Contrary to what I had first assumed, Hitchens is far from being self-important and arrogant of his views. Instead, as one reads, one finds that he is a kind and upright man, exploring ideas that frankly, I have often wondered about too: “Does Religion Make People Behave Better?” and “Is Religion Child Abuse?”. I believe every intelligent and observant person will know the answer to the first. It goes with the fact that ethics and morality are independent of faith, and cannot be derived from it. As for the latter, I am inclined to agree with Hitchens: How many children have been ruined by the compulsory inculcation of faith? How many millions of wonderful young minds have been destroyed and made to think only in one way and live a life dictated by that way? Hitchens calls this “moral terrorism”.
With regards to circumcision of male and female infants, Hitchens notes that it is in fact, a mutilation of a powerless infant with the aim of ruining its future sex life. Far from being beneficial, such procedures have caused infections and deaths. Hitchens notes that were it not for religion and its arrogance, no healthy society would permit the amputation, or allow any surgery to be performed on the genitalia without the full and informed consent of the person concerned.
Indeed, with its long history of abuse, cruelty and torture, it is hard to see religion as anything good. Or rather, in the hands of the hypocritically religious, religion becomes evil and innocent people suffer because of it. It becomes worse when foolish people driven by blind faith throw in their lot with the hypocritically religious, believing that they are observing God’s commandment and hence ensuring their place in Heaven.
Hitchens’ book elucidates many salient and interesting points with witty humor.

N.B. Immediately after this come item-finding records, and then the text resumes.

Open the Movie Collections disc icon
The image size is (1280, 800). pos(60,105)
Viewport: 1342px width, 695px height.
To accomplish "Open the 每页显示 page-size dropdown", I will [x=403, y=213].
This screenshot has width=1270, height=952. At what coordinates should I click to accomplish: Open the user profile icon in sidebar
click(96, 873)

However, as it is written in a more scholarly prose than what the reader may be used to, it can be rather too erudite and not easy to read. Hitchens also meanders a great deal within his chapters and again, this makes for a less easy reading.
The title also leaves much for thought, as it is misleading.
Throughout, Hitchens focuses on religion which is observed as man-made, and hence the title suggests that by default, this manufacture extends to God, or rather, to the anthropomorphic idea of God. However, without evidence to the contrary, it would be arrogance and close-mindedness to assume that God does not in fact, exist.
While Hitchens highlights the fanatics across the religions, pointing out the poison, he does not consider even a little good that faith in a religion can bring to those who require it for more personal reasons than to do harm to others. Persons who are critically or terminally ill, who find strength in a religion in order to live another day, for instance. It does not matter if God does not exist as long as they believe that He exists. I see no wrong in such faith if it can grant strength in such situations.
The existence of God need not necessarily be linked to religion which admittedly has become man-made or “man” made.
However, Hitchens’ book is still enlightening, provocative and interesting. Certainly, it is one man’s view. It would be unwise to nod along with it without keeping an open mind, as it is for fanatics who nod along with their faith.